TASK DETAILS =
When the records are reproduced, each one must match exactly, and no picture may be kept.

================================

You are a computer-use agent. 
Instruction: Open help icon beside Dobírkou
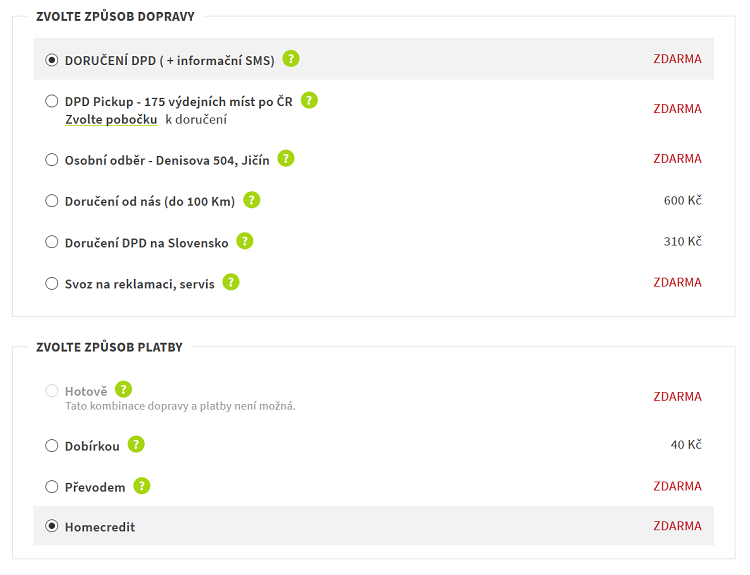pyautogui.click(x=136, y=444)
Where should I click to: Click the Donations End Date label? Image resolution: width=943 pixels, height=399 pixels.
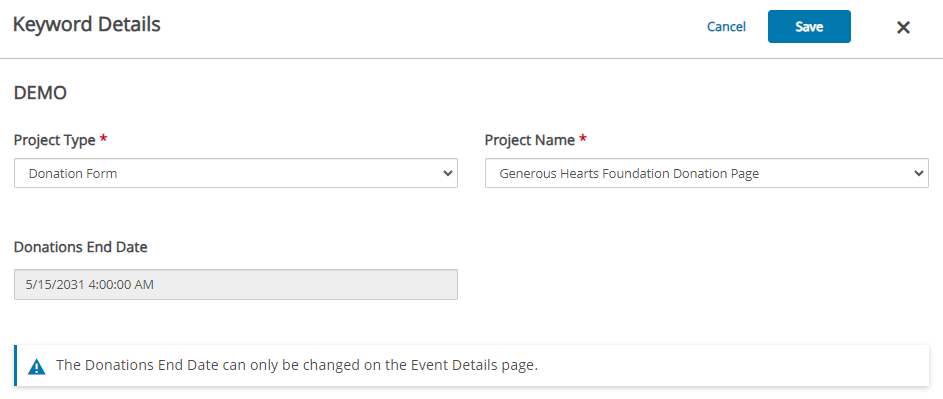(x=81, y=247)
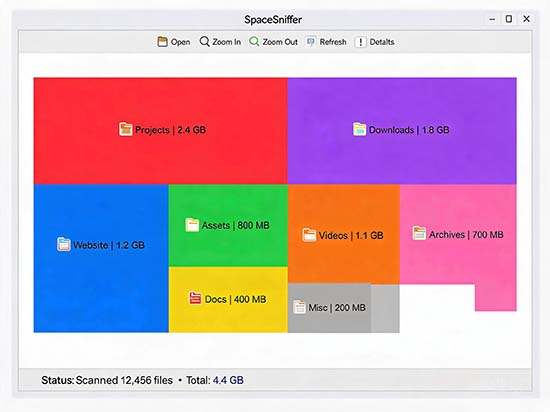Click the Docs red file icon
550x412 pixels.
[195, 298]
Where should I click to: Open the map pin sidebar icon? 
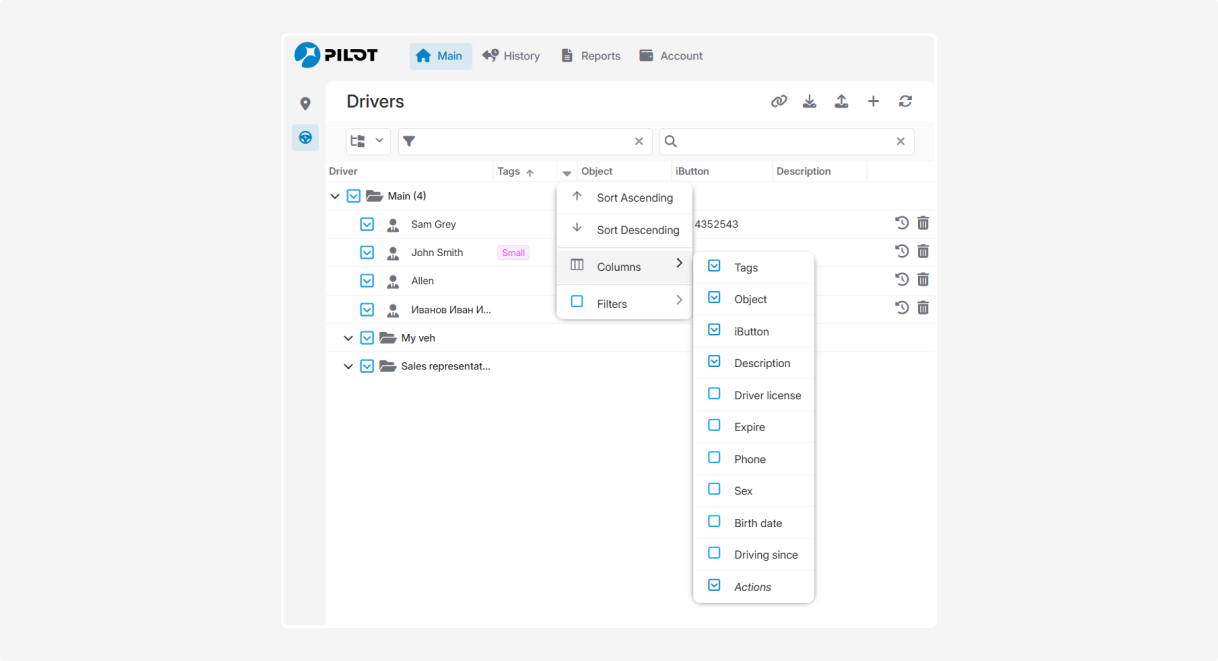click(x=305, y=104)
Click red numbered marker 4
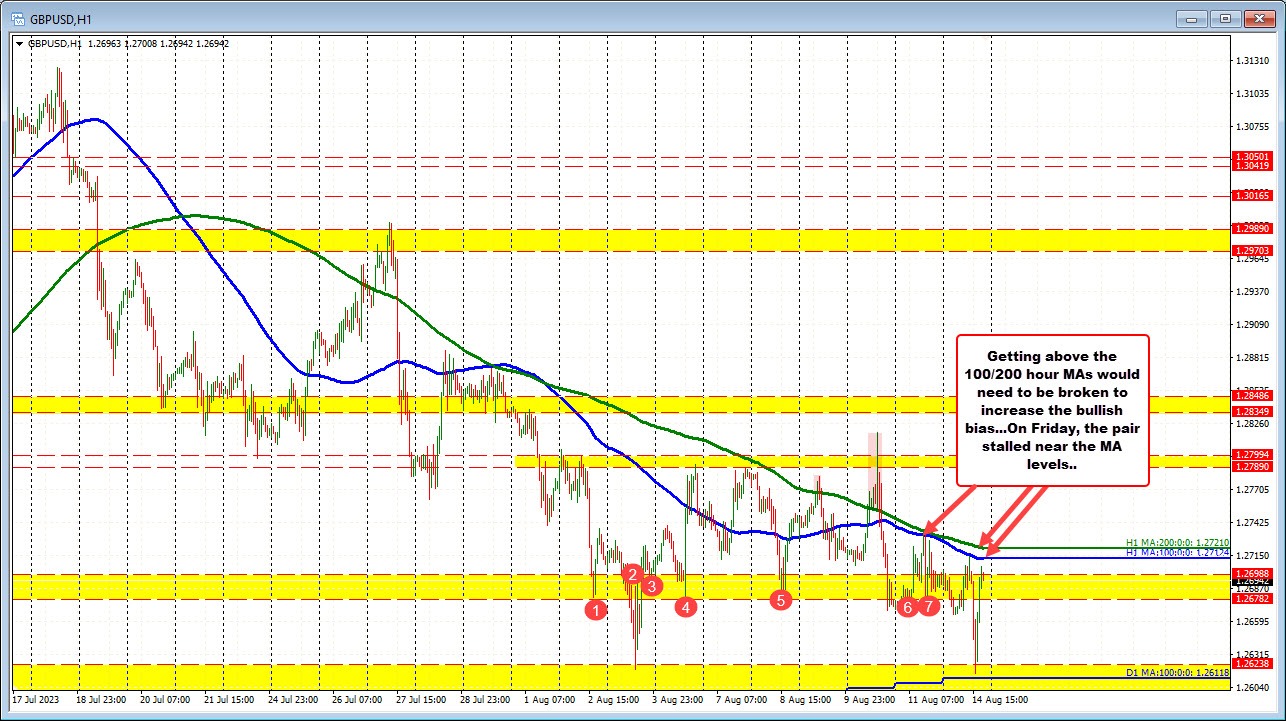This screenshot has width=1286, height=721. pyautogui.click(x=686, y=606)
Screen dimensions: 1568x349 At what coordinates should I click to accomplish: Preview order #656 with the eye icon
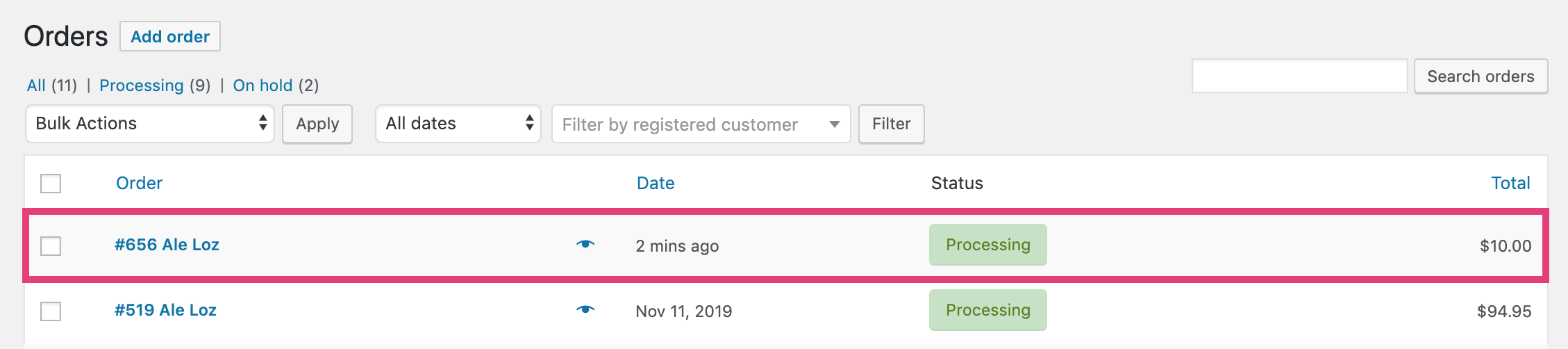coord(585,244)
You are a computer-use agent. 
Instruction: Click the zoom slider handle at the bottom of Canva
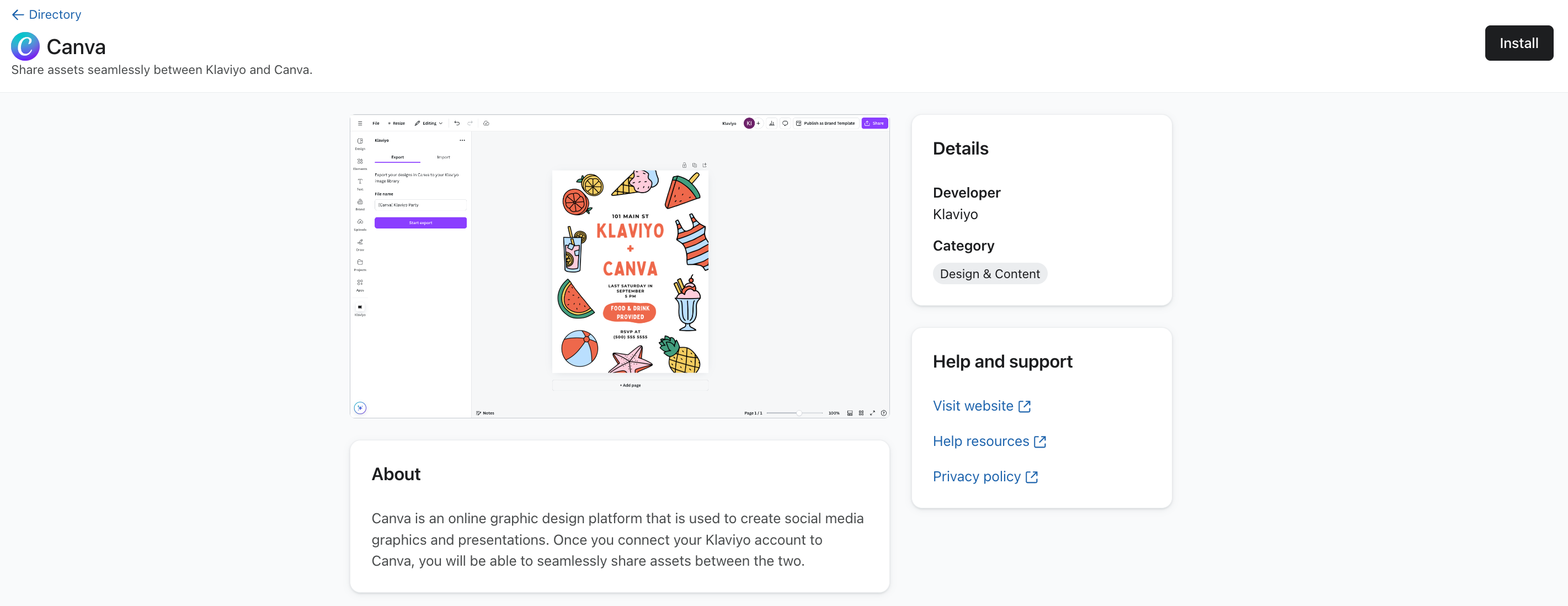click(798, 413)
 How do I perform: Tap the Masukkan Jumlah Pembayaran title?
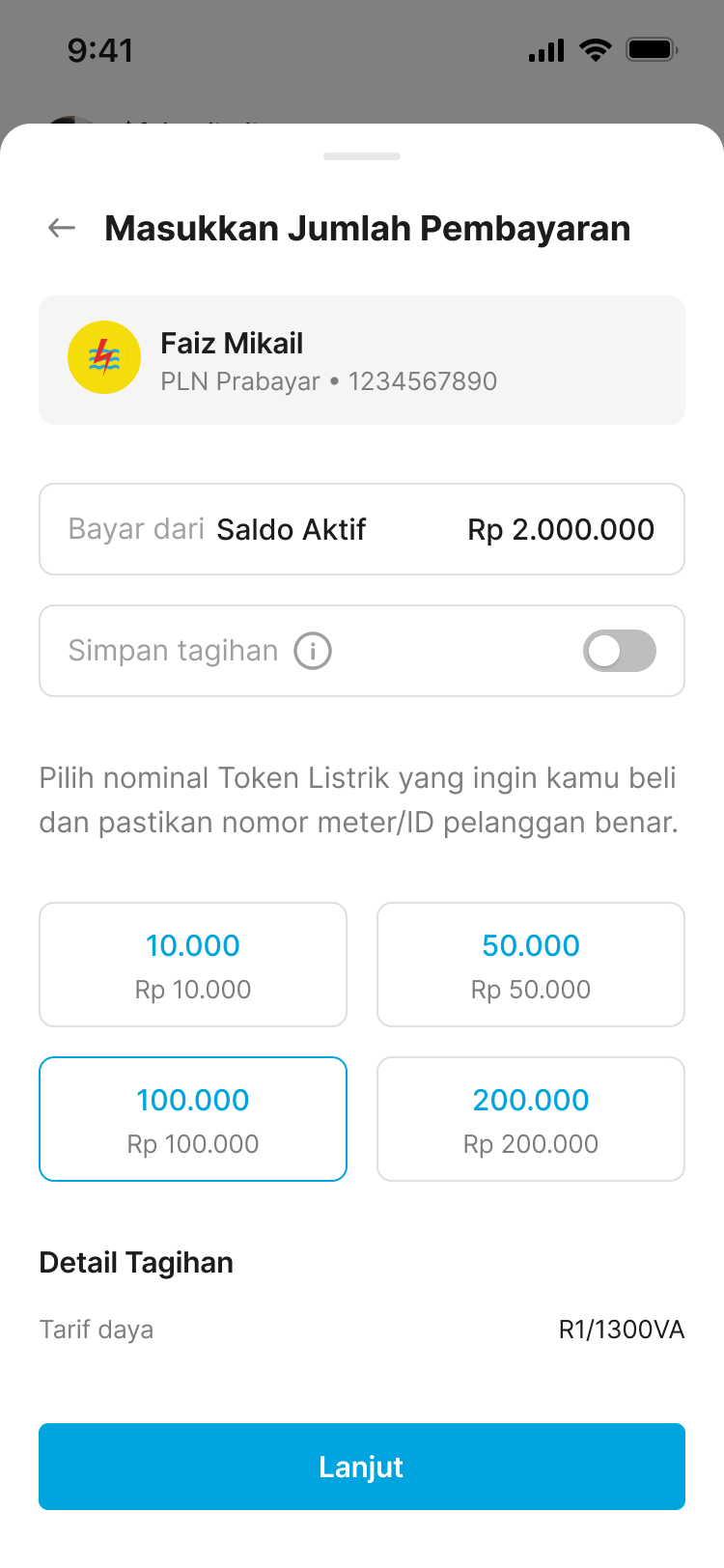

================================

REPLY =
You are a computer-use agent. 
Instruction: Open help icon beside Dobírkou
pyautogui.click(x=136, y=444)
Where should I click to: Click the Donations End Date label? Image resolution: width=943 pixels, height=399 pixels.
(x=81, y=247)
Click the Docs red file icon
550x412 pixels.
[195, 298]
Where should I click to: Open the map pin sidebar icon? 
click(x=305, y=104)
Click red numbered marker 4
This screenshot has width=1286, height=721. pyautogui.click(x=686, y=606)
Screen dimensions: 1568x349 At what coordinates should I click to accomplish: Preview order #656 with the eye icon
coord(585,244)
You are a computer-use agent. 
Instruction: Click the zoom slider handle at the bottom of Canva
click(798, 413)
 How do I perform: Tap the Masukkan Jumlah Pembayaran title?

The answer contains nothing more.